### Task description
Exact reproduction of the following data is required.

### Input records
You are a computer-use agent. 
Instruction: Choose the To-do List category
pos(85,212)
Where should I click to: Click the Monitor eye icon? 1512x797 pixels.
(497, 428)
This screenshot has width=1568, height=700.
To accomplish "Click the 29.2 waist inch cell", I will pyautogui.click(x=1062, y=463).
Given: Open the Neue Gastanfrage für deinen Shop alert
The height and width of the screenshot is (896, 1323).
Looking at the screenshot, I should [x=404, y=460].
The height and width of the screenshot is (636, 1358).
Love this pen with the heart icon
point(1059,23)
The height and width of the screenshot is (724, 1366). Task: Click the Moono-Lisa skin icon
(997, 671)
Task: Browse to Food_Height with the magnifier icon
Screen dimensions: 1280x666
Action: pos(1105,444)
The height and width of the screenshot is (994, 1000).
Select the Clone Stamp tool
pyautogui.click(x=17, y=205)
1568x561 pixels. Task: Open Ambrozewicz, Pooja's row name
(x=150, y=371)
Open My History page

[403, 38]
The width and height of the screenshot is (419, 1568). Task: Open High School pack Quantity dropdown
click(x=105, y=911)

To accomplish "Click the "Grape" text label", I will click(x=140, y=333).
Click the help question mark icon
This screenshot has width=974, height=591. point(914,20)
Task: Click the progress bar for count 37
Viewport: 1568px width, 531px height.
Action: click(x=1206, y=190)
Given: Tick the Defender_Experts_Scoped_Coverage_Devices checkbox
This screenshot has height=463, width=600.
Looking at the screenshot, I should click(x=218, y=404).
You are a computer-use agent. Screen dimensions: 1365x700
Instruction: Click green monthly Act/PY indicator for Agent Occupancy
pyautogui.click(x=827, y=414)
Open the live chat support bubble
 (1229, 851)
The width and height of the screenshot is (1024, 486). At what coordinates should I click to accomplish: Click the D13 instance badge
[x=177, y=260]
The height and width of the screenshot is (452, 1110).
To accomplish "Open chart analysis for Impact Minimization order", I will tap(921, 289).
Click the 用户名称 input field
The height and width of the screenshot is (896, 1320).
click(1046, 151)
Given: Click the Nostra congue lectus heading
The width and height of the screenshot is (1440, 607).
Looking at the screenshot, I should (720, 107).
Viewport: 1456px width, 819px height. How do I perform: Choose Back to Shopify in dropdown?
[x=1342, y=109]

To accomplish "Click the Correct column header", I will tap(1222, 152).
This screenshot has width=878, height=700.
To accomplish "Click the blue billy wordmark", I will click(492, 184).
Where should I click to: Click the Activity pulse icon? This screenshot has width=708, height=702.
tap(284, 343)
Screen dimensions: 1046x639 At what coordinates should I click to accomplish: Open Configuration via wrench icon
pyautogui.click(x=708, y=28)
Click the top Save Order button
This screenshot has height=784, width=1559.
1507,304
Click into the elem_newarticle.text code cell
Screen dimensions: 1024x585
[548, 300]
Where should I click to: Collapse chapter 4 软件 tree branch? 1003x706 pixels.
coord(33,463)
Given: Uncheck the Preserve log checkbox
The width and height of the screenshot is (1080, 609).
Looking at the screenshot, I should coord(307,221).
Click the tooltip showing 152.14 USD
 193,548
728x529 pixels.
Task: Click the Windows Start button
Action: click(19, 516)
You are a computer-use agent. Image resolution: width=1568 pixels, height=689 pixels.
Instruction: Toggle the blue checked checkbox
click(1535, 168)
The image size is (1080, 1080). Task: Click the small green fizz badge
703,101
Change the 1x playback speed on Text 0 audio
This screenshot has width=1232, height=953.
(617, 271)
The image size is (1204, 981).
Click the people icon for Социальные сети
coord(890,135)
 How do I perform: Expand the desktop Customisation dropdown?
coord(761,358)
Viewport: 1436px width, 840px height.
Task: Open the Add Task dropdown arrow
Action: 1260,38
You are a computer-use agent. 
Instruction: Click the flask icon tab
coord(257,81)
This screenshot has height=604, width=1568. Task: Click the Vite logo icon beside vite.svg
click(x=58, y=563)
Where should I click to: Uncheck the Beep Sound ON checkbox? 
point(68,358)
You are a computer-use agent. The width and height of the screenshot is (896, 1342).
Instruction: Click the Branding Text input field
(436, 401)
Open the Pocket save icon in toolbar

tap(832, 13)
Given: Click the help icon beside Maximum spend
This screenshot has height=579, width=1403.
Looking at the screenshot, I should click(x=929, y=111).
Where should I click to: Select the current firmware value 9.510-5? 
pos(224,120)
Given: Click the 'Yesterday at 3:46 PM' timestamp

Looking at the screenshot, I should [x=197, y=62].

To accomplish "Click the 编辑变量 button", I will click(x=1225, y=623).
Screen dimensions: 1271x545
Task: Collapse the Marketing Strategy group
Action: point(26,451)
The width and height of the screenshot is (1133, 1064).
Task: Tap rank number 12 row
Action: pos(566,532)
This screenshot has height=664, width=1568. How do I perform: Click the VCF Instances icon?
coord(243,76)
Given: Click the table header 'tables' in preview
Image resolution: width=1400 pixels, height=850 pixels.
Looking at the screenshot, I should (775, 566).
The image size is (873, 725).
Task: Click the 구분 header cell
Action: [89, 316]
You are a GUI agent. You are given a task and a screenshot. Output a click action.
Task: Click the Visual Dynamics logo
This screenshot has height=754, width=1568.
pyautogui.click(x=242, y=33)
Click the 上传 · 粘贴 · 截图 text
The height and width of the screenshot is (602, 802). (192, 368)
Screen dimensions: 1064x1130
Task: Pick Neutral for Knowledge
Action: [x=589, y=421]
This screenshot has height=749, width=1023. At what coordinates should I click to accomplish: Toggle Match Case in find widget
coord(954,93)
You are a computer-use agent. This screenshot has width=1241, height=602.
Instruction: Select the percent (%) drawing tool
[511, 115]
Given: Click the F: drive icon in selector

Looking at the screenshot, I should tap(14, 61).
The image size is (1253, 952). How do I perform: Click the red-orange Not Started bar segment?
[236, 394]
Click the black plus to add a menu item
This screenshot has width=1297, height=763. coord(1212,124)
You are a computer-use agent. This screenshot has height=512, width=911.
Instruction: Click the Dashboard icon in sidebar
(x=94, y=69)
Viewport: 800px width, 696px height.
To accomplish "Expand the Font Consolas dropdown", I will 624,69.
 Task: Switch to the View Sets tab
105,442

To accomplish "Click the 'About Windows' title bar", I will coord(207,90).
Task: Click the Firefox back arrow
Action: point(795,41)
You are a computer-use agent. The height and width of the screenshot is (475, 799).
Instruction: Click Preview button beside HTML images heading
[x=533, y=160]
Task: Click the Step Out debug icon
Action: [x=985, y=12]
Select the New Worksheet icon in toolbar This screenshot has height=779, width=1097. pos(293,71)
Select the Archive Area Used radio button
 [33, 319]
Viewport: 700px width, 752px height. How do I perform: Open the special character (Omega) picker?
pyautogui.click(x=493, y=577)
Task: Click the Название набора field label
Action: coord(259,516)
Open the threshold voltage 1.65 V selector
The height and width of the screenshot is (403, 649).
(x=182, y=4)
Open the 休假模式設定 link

### Result
You are a computer-use agent. 
Instruction: Choose the To-do List category
pos(85,212)
Where should I click to: Click the Monitor eye icon? 1512x797 pixels.
(497, 428)
This screenshot has width=1568, height=700.
To accomplish "Click the 29.2 waist inch cell", I will pyautogui.click(x=1062, y=463).
Given: Open the Neue Gastanfrage für deinen Shop alert
The height and width of the screenshot is (896, 1323).
Looking at the screenshot, I should [x=404, y=460].
The height and width of the screenshot is (636, 1358).
Love this pen with the heart icon
point(1059,23)
The height and width of the screenshot is (724, 1366). Task: Click the Moono-Lisa skin icon
(997, 671)
Task: Browse to Food_Height with the magnifier icon
Screen dimensions: 1280x666
Action: pos(1105,444)
The height and width of the screenshot is (994, 1000).
Select the Clone Stamp tool
pyautogui.click(x=17, y=205)
1568x561 pixels. Task: Open Ambrozewicz, Pooja's row name
(x=150, y=371)
Open My History page

[403, 38]
The width and height of the screenshot is (419, 1568). Task: Open High School pack Quantity dropdown
click(x=105, y=911)

To accomplish "Click the "Grape" text label", I will click(x=140, y=333).
Click the help question mark icon
This screenshot has width=974, height=591. point(914,20)
Task: Click the progress bar for count 37
Viewport: 1568px width, 531px height.
Action: click(x=1206, y=190)
Given: Tick the Defender_Experts_Scoped_Coverage_Devices checkbox
This screenshot has height=463, width=600.
Looking at the screenshot, I should click(x=218, y=404).
You are a computer-use agent. Screen dimensions: 1365x700
Instruction: Click green monthly Act/PY indicator for Agent Occupancy
pyautogui.click(x=827, y=414)
Open the live chat support bubble
 (1229, 851)
The width and height of the screenshot is (1024, 486). At what coordinates should I click to accomplish: Click the D13 instance badge
[x=177, y=260]
The height and width of the screenshot is (452, 1110).
To accomplish "Open chart analysis for Impact Minimization order", I will tap(921, 289).
Click the 用户名称 input field
The height and width of the screenshot is (896, 1320).
click(1046, 151)
Given: Click the Nostra congue lectus heading
The width and height of the screenshot is (1440, 607).
Looking at the screenshot, I should (720, 107).
Viewport: 1456px width, 819px height. How do I perform: Choose Back to Shopify in dropdown?
[x=1342, y=109]

To accomplish "Click the Correct column header", I will tap(1222, 152).
This screenshot has width=878, height=700.
To accomplish "Click the blue billy wordmark", I will click(492, 184).
Where should I click to: Click the Activity pulse icon? This screenshot has width=708, height=702.
tap(284, 343)
Screen dimensions: 1046x639 At what coordinates should I click to accomplish: Open Configuration via wrench icon
pyautogui.click(x=708, y=28)
Click the top Save Order button
This screenshot has height=784, width=1559.
1507,304
Click into the elem_newarticle.text code cell
Screen dimensions: 1024x585
[548, 300]
Where should I click to: Collapse chapter 4 软件 tree branch? 1003x706 pixels.
coord(33,463)
Given: Uncheck the Preserve log checkbox
The width and height of the screenshot is (1080, 609).
Looking at the screenshot, I should coord(307,221).
Click the tooltip showing 152.14 USD
 193,548
728x529 pixels.
Task: Click the Windows Start button
Action: click(19, 516)
You are a computer-use agent. Image resolution: width=1568 pixels, height=689 pixels.
Instruction: Toggle the blue checked checkbox
click(1535, 168)
The image size is (1080, 1080). Task: Click the small green fizz badge
703,101
Change the 1x playback speed on Text 0 audio
This screenshot has width=1232, height=953.
(617, 271)
The image size is (1204, 981).
Click the people icon for Социальные сети
coord(890,135)
 How do I perform: Expand the desktop Customisation dropdown?
coord(761,358)
Viewport: 1436px width, 840px height.
Task: Open the Add Task dropdown arrow
Action: 1260,38
You are a computer-use agent. 
Instruction: Click the flask icon tab
coord(257,81)
This screenshot has height=604, width=1568. Task: Click the Vite logo icon beside vite.svg
click(x=58, y=563)
Where should I click to: Uncheck the Beep Sound ON checkbox? 
point(68,358)
You are a computer-use agent. The width and height of the screenshot is (896, 1342).
Instruction: Click the Branding Text input field
(436, 401)
Open the Pocket save icon in toolbar

tap(832, 13)
Given: Click the help icon beside Maximum spend
This screenshot has height=579, width=1403.
Looking at the screenshot, I should click(x=929, y=111).
Where should I click to: Select the current firmware value 9.510-5? 
pos(224,120)
Given: Click the 'Yesterday at 3:46 PM' timestamp

Looking at the screenshot, I should [x=197, y=62].

To accomplish "Click the 编辑变量 button", I will click(x=1225, y=623).
Screen dimensions: 1271x545
Task: Collapse the Marketing Strategy group
Action: point(26,451)
The width and height of the screenshot is (1133, 1064).
Task: Tap rank number 12 row
Action: pos(566,532)
This screenshot has height=664, width=1568. How do I perform: Click the VCF Instances icon?
coord(243,76)
Given: Click the table header 'tables' in preview
Image resolution: width=1400 pixels, height=850 pixels.
Looking at the screenshot, I should (775, 566).
The image size is (873, 725).
Task: Click the 구분 header cell
Action: [89, 316]
You are a GUI agent. You are given a task and a screenshot. Output a click action.
Task: Click the Visual Dynamics logo
This screenshot has height=754, width=1568.
pyautogui.click(x=242, y=33)
Click the 上传 · 粘贴 · 截图 text
The height and width of the screenshot is (602, 802). (192, 368)
Screen dimensions: 1064x1130
Task: Pick Neutral for Knowledge
Action: [x=589, y=421]
This screenshot has height=749, width=1023. At what coordinates should I click to accomplish: Toggle Match Case in find widget
coord(954,93)
You are a computer-use agent. This screenshot has width=1241, height=602.
Instruction: Select the percent (%) drawing tool
[511, 115]
Given: Click the F: drive icon in selector

Looking at the screenshot, I should tap(14, 61).
The image size is (1253, 952). How do I perform: Click the red-orange Not Started bar segment?
[236, 394]
Click the black plus to add a menu item
This screenshot has width=1297, height=763. coord(1212,124)
You are a computer-use agent. This screenshot has height=512, width=911.
Instruction: Click the Dashboard icon in sidebar
(x=94, y=69)
Viewport: 800px width, 696px height.
To accomplish "Expand the Font Consolas dropdown", I will 624,69.
 Task: Switch to the View Sets tab
105,442

To accomplish "Click the 'About Windows' title bar", I will coord(207,90).
Task: Click the Firefox back arrow
Action: point(795,41)
You are a computer-use agent. The height and width of the screenshot is (475, 799).
Instruction: Click Preview button beside HTML images heading
[x=533, y=160]
Task: Click the Step Out debug icon
Action: [x=985, y=12]
Select the New Worksheet icon in toolbar This screenshot has height=779, width=1097. pos(293,71)
Select the Archive Area Used radio button
 [33, 319]
Viewport: 700px width, 752px height. How do I perform: Open the special character (Omega) picker?
pyautogui.click(x=493, y=577)
Task: Click the Название набора field label
Action: coord(259,516)
Open the threshold voltage 1.65 V selector
The height and width of the screenshot is (403, 649).
(x=182, y=4)
Open the 休假模式設定 link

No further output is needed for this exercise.